Sota de bastos, caballo de espadas (fragmento)Héctor Tizón
Sota de bastos, caballo de espadas (fragmento)

"Doña Teotilde jamás se resignó a la pérdida de su hijo, que desapareció en el bosque corriendo detrás de un chancho. Y este incidente adquirió luego, andando el tiempo, cierta importancia para la historia.
El hecho fue que ese hijo, enterado de la existencia de grandes chanchos, y de uno, particularmente, del tamaño de un clavicordio y de colmillos tan filosos como una hoz, que vegetaban en las laderas y pampitas boscosas del distrito de Ocloyas, empujado por su propia codicia salió de cacería una tarde acompañado sólo de un par de peones y con la recomendación de que no se le esperase sino desde aquel momento a dos días. La víspera de la partida, obstinado, sordo a los ruegos de su madre, el niño metió un queso de cabra con ají, de buen tamaño, tres chorizos y un par de bollos en la escarcela, colmó de pólvora dos yescas, encebó el capirote, los guardamontes y las traíllas de los mejores perros y sopló el polvo de la bocina de cuerno, comprobando todos y cada uno de los enseres de montería. Con tales aprestos partió al galope, llenando de presentimientos el corazón de doña Teotilde y de polvo y ruidos el callejón de hortensias que crecían, semiesferas azules y violáceas, a partir de la entrada de la vieja sala y hasta que el camino se convertía en un sendero de herraduras.

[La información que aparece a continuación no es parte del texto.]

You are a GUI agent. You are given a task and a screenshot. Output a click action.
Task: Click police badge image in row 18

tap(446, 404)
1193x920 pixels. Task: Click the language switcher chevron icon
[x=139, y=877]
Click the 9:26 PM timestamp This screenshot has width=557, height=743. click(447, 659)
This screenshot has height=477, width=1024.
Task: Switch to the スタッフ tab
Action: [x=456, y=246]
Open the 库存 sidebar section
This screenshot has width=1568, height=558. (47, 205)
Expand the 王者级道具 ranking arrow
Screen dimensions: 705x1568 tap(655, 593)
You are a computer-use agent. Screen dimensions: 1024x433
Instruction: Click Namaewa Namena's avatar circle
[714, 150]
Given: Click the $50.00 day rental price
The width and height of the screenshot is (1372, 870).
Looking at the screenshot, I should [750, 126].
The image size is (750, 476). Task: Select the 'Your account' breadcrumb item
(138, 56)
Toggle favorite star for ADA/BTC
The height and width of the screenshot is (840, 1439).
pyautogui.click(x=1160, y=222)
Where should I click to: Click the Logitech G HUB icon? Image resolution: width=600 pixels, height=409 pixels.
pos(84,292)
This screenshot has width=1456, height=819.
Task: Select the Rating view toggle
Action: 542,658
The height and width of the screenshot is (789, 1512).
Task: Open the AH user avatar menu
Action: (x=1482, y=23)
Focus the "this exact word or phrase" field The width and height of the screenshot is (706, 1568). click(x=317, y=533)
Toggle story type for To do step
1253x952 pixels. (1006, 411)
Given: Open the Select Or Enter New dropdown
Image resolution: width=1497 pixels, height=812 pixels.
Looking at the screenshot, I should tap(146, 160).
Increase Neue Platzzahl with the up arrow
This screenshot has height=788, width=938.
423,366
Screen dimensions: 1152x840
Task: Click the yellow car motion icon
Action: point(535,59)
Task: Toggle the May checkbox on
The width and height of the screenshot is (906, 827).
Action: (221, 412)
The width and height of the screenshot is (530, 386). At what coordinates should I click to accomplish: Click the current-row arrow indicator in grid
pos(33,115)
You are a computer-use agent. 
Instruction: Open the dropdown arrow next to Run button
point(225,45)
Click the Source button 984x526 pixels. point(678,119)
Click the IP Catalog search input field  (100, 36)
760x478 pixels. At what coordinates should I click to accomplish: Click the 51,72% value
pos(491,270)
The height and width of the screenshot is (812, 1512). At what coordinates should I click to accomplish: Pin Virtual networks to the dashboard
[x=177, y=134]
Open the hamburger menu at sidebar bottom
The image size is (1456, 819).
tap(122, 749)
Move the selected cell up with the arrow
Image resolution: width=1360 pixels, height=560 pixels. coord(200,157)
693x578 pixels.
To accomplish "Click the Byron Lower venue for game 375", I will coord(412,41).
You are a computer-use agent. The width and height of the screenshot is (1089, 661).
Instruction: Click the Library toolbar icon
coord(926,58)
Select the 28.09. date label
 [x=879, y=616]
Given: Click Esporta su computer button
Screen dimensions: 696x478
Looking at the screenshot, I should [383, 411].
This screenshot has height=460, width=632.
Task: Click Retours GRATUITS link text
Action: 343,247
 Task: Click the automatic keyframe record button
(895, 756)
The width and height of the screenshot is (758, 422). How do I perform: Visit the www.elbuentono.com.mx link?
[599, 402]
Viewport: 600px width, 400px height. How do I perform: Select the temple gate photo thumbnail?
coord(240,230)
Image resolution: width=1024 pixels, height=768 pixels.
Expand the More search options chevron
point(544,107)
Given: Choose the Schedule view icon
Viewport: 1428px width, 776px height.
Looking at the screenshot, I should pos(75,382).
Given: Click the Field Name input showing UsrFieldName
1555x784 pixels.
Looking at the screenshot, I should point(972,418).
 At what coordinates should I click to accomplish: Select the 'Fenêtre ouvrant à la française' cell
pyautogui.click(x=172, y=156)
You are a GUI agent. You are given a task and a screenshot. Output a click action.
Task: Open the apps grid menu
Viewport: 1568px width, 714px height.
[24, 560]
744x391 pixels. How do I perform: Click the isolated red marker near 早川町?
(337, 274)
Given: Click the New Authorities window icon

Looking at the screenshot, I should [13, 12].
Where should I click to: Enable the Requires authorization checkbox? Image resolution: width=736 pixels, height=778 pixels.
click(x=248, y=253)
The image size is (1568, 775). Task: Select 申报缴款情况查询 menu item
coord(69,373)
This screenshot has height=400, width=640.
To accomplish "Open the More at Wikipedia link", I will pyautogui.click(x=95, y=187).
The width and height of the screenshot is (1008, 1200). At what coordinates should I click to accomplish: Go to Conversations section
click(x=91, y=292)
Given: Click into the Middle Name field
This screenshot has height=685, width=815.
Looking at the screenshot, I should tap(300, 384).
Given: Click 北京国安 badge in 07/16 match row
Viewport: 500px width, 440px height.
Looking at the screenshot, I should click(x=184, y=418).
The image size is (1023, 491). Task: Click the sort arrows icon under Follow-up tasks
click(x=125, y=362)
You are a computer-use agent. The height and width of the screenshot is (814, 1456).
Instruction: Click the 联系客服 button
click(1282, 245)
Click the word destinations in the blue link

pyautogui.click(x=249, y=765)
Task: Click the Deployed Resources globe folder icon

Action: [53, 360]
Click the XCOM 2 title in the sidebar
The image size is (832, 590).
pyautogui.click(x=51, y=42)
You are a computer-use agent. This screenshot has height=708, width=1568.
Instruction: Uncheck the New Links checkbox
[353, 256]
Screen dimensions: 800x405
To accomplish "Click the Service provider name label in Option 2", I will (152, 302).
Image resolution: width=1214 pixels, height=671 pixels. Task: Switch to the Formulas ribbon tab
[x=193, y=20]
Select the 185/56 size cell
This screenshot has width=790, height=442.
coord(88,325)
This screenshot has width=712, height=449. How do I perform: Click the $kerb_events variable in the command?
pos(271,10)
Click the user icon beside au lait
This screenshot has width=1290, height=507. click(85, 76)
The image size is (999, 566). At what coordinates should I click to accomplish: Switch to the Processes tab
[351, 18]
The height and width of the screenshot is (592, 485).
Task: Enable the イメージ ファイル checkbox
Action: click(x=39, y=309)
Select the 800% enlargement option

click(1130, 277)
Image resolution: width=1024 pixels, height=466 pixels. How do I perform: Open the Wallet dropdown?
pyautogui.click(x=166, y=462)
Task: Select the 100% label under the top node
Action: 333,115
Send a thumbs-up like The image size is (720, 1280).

Ese anochecer, ausente ya el cazador en pos del chancho, hubo faroles y música en la sala pero doña Teotilde, muy joven aún, se alejó a las habitaciones traseras para estar sola. La penumbra fría del cuarto, contemplado desde la cama adonde a duras penas había trepado, sin recoger como lo hacía de costumbre el baldaquín de grandes floripondios carmesíes y desde donde contemplaba el espacio a través de la ventana por entre cuyos barrotes se colaba un sarmiento de buganvilla como una mano que hiciera señas, le devolvió poco a poco la conciencia del lugar. Se oían ahora, después de muchos años, voces que venían de abajo, voces de hombres con los pies enfundados en botas de caña alta, calentándose al fuego, al pie de la chimenea.
Nada de eso le importaba. Ahora había otro tono en las conversaciones, un nuevo giro quizá que ella oía sin entender. Todos estaban tan lejos, e incluso su casa donde vivía lejos de la villa, de aquellos cálculos, de esas planillas de muleros y comerciantes, tan ajenos.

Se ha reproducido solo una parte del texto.